Old Latymerians were in all sorts of trouble as well at 49-7 but staged quite a recovery to reach 138-9. Tony was in the thick of it again taking 5-26 and Tim Isaac got some reward for his efforts with 3-34. We didn't exactly cruise to victory. John and Dave opened the batting and put on a mere 27 this time. Les Andrew got a quick 22 then a collapse in the middle saw us fall to 111-7. John Clark was still there though and guided us superbly with an unbeaten 46, but it took an unlikely hat-trick of boundaries from Singing to get our second win, this time by 2 wickets. We were on a roll but this turned out to be our last match for nearly a month.

The final game, an October meeting with Datchet saw another great partnership between my two most consistent performers. Both Dave and John got their highest scores of the season on their way to putting on 122 for the second wicket. By the time Dave was out for 77, no one really cared that Graeme Paskins only managed to get a lowly score. out stumped by umpire Hutchings for 9. Clarkie continued to a faultless 84* and we declared at 223-5. Even though Datchet were helped by some wayward bowling from Tony, they were always behind the clock. 140 off 20 overs was certainly possible but Les took 3 wickets in 6 overs and with Clive taking one as well. the target was quickly out of reach and the match drifted toward an honourable draw.

batsman image I must point out now that Les Andrew and I job-shared the captaincy this year. We shared the wins evenly (one each!) but from a playing point of view there was no comparison. He averaged 50% higher than me with the bat and also had a reasonable year with the ball - I guess that he can handle the demands of the job much better than I can!

Congratulations go to Tony Hutchings who took 24 wickets at a remarkable rate of one every three overs. Well done to Singing who was my most economical bowler, the only one to go for less than 3.5 an over. Finally on bowling, a special acknowledgement of Tim Isaac and Clive Kellett's efforts - they were the Sunday team's most tireless bowlers, both sending down more than 100 overs each.

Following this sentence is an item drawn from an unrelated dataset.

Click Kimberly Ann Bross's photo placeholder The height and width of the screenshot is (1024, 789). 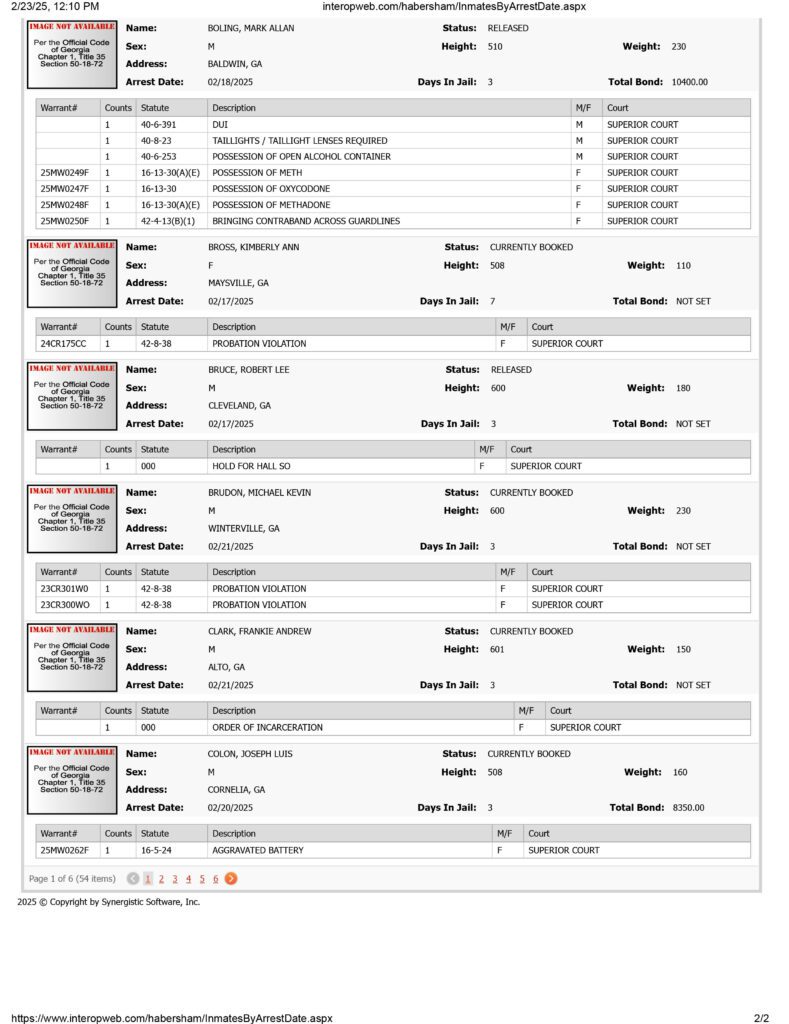(x=72, y=274)
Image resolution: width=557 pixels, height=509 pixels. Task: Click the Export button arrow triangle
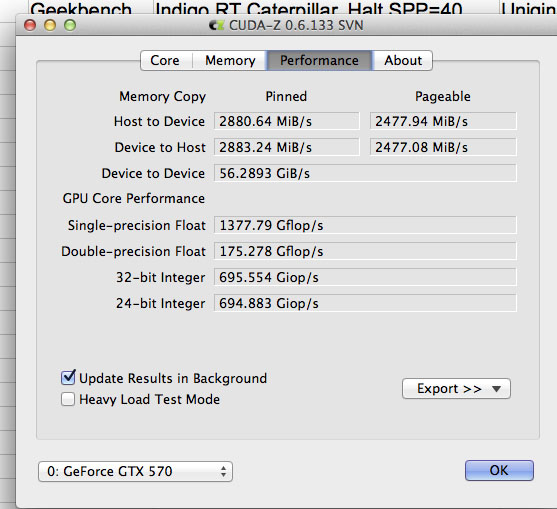click(x=497, y=389)
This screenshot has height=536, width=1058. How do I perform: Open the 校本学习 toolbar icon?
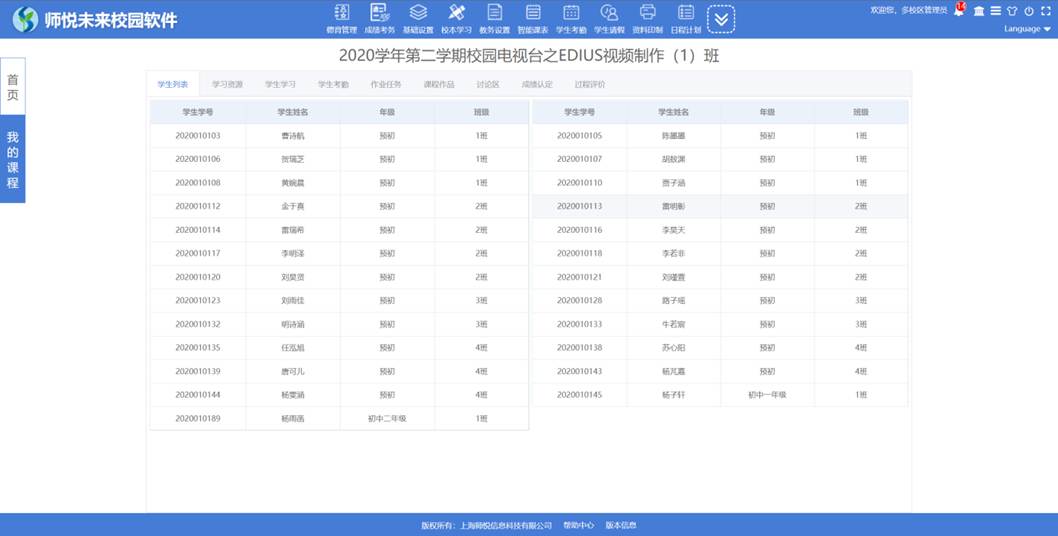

Well done to John Clark whose 10 innings netted him 428 runs at a healthy average of 53.5 and Dave Holland (11 innings, 431 runs) who with John, formed such a formidable partnership. It was good to see Les Andrew's batting coming on and I hope to see a lot more of Lewis Fisher and even my brother next year. Andrew Mills is proving to be an exceptional wicketkeeper. He had a wonderful year behind the stumps but in front of them, his batting mirrored my own and he could not find any consistency, scoring freely one week then looking like someone with other things on his mind the next. Ross Dunlop had a great year and was my best all rounder with 17 wickets and a batting average of 22.6. One last mention goes to our newest superstar James Brewer and his mentor, Mike Bradley, who both made many useful contributions on and (more usually) off the field, throughout the year.

I must thank my Spanish scorer, María (my future Mrs. P.), whose coloured pens are now famous throughout the area. The works of art that she creates with the scorebook are only matched by the superb teas laid on by our tea ladies. They consistently produced the best teas and the compliments they receive from all sides during the summer are always thoroughly deserved. Finally, thanks must go to George Taylor who umpired so often for us on Sunday. This allowed our batsmen to concentrate on their batting to such obvious good effect!